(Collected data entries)
——
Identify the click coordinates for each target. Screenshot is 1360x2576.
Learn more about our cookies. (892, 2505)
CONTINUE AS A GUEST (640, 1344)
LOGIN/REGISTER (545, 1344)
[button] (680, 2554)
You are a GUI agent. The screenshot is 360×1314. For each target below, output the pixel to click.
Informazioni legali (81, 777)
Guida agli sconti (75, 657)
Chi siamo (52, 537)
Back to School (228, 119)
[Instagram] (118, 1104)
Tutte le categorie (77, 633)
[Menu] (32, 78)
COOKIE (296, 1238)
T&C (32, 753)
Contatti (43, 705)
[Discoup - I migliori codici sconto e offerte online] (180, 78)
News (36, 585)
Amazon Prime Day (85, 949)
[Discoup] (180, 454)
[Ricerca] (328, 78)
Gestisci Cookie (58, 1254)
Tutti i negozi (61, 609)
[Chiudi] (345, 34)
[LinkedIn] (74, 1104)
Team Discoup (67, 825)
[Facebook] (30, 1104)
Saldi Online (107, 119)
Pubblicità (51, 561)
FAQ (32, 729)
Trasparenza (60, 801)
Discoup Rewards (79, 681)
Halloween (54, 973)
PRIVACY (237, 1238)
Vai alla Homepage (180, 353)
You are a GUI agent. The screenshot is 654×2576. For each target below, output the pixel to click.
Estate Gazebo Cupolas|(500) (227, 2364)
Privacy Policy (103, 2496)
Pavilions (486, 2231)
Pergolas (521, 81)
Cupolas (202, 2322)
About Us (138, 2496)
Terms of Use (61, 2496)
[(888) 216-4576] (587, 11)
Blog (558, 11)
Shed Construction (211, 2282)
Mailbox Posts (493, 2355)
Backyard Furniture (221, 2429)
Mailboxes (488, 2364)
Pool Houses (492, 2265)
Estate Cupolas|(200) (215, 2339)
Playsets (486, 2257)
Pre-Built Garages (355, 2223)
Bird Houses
——
**Aim of the task**
Each record above has to be set down again, word for word.

**Answer box**
Identify the click coordinates for each target. Screenshot is 1360x2576.
Learn more about our cookies. (892, 2505)
CONTINUE AS A GUEST (640, 1344)
LOGIN/REGISTER (545, 1344)
[button] (680, 2554)
You are a GUI agent. The screenshot is 360×1314. For each target below, output the pixel to click.
Informazioni legali (81, 777)
Guida agli sconti (75, 657)
Chi siamo (52, 537)
Back to School (228, 119)
[Instagram] (118, 1104)
Tutte le categorie (77, 633)
[Menu] (32, 78)
COOKIE (296, 1238)
T&C (32, 753)
Contatti (43, 705)
[Discoup - I migliori codici sconto e offerte online] (180, 78)
News (36, 585)
Amazon Prime Day (85, 949)
[Discoup] (180, 454)
[Ricerca] (328, 78)
Gestisci Cookie (58, 1254)
Tutti i negozi (61, 609)
[Chiudi] (345, 34)
[LinkedIn] (74, 1104)
Team Discoup (67, 825)
[Facebook] (30, 1104)
Saldi Online (107, 119)
Pubblicità (51, 561)
FAQ (32, 729)
Trasparenza (60, 801)
Discoup Rewards (79, 681)
Halloween (54, 973)
PRIVACY (237, 1238)
Vai alla Homepage (180, 353)
You are a GUI agent. The screenshot is 654×2576. For each target below, output the pixel to click.
Estate Gazebo Cupolas|(500) (227, 2364)
Privacy Policy (103, 2496)
Pavilions (486, 2231)
Pergolas (521, 81)
Cupolas (202, 2322)
About Us (138, 2496)
Terms of Use (61, 2496)
[(888) 216-4576] (587, 11)
Blog (558, 11)
Shed Construction (211, 2282)
Mailbox Posts (493, 2355)
Backyard Furniture (221, 2429)
Mailboxes (488, 2364)
Pool Houses (492, 2265)
Estate Cupolas|(200) (215, 2339)
Playsets (486, 2257)
Pre-Built Garages (355, 2223)
Bird Houses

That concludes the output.